Since the closed position is absolute, I would work backwards from there.  Set up you drive pins so as you adjust them left and right (for more or less travel) they automatically remain tangent to the lever.  Then you just adjust each one left or right however much you need to provide the open position you're looking for.  (Of course each time you regenerate you would want to make sure everything was in the closed position but this is easy to do with the connection settings.)

BertilRogmark
12-Amethyst
(To:TomU)

Hello again Tom,

I have modelled the gun-port movement with cam-followers, no lift-off, and set the pins to achieve exact closed positions and an opening angle equal for all ports.

See video for effect on the (almost) complete ship.

I still have my fears about the consequences of non-exact model-building and therefore will in reality have a larger stroke on the drive-rail with lift-off connection and let the closing movement be powered by a spring built into each gun-unit. See attached picture.

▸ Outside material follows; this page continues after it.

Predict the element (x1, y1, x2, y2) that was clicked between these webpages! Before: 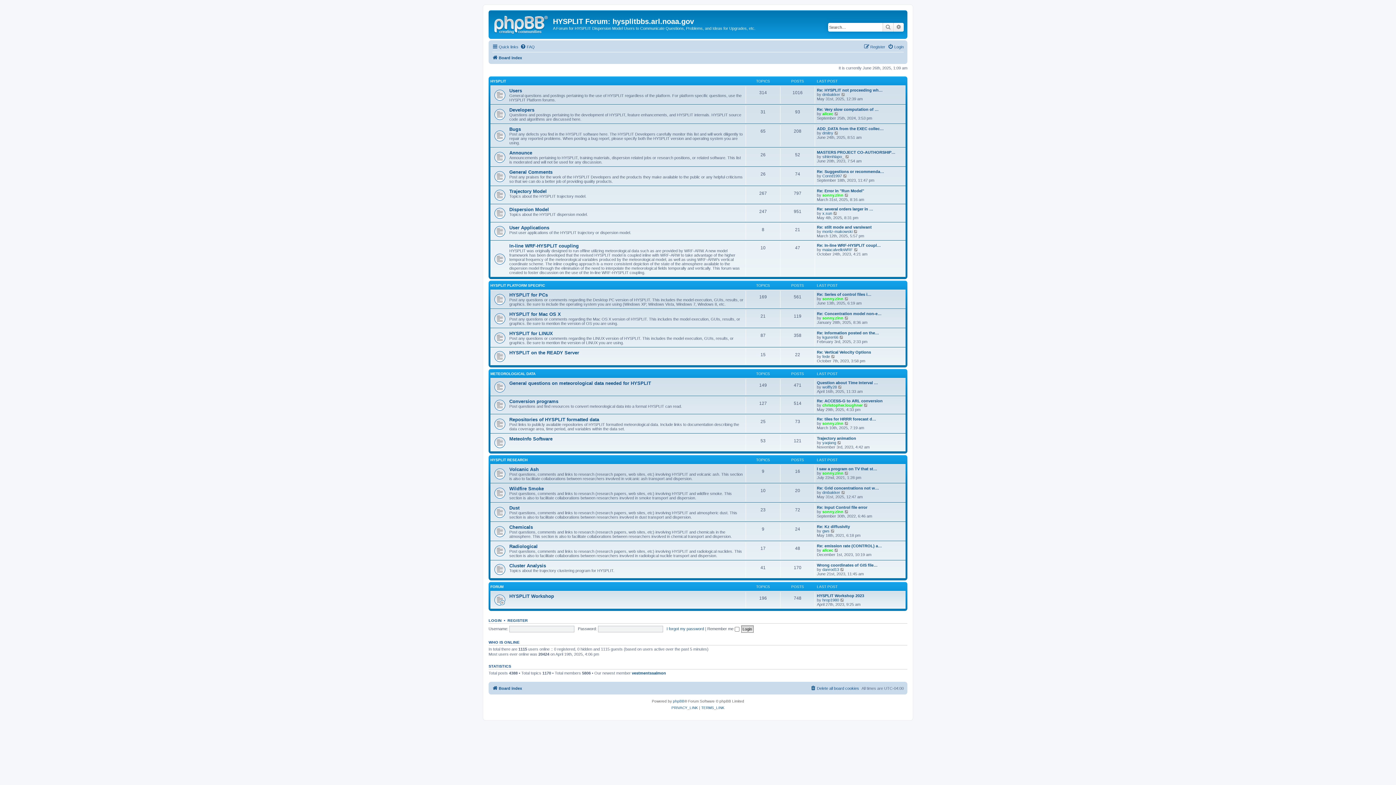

Thank for your interest and comments so far.

Kind regards

Bertil

gun_unit_w_return_spring.jpg Video Link : 7148

TomU
23-Emerald IV
(To:BertilRogmark)

Very cool! 

TomU
23-Emerald IV
(To:BertilRogmark)

What size will this be when built?

BertilRogmark
12-Amethyst
(To:TomU)

The ship is the "Regalskeppet Kronan" launched 1672 and sunk 4 years later in a fight with a Danish-Dutch naval force.

She was found in 1980 by the same man who found the Vasa in 1950.

She was one of the worlds largest ships at the time and was sunk by an amateurish maneuver when the admiral turned with the wind without closing the gun ports.

(he should have had my drive-rail)

When she keeled over, fire from the cooking galley reached the gun powder storage and blew the front half of the ship away - 800 crew lost!

She was meant to carry an astonishing 125 canons of various size - the lower decks with the heavier guns.

She was just over 50 metres long and the model my brother is building will be 1:50, i.e. just over a metre.

I am helping him with a number of 3D-details and his intention is to build a sailing model, not an exact scaled down replica.

TomU
23-Emerald IV
(To:BertilRogmark)

You need to upload some pictures and video when it hits the water!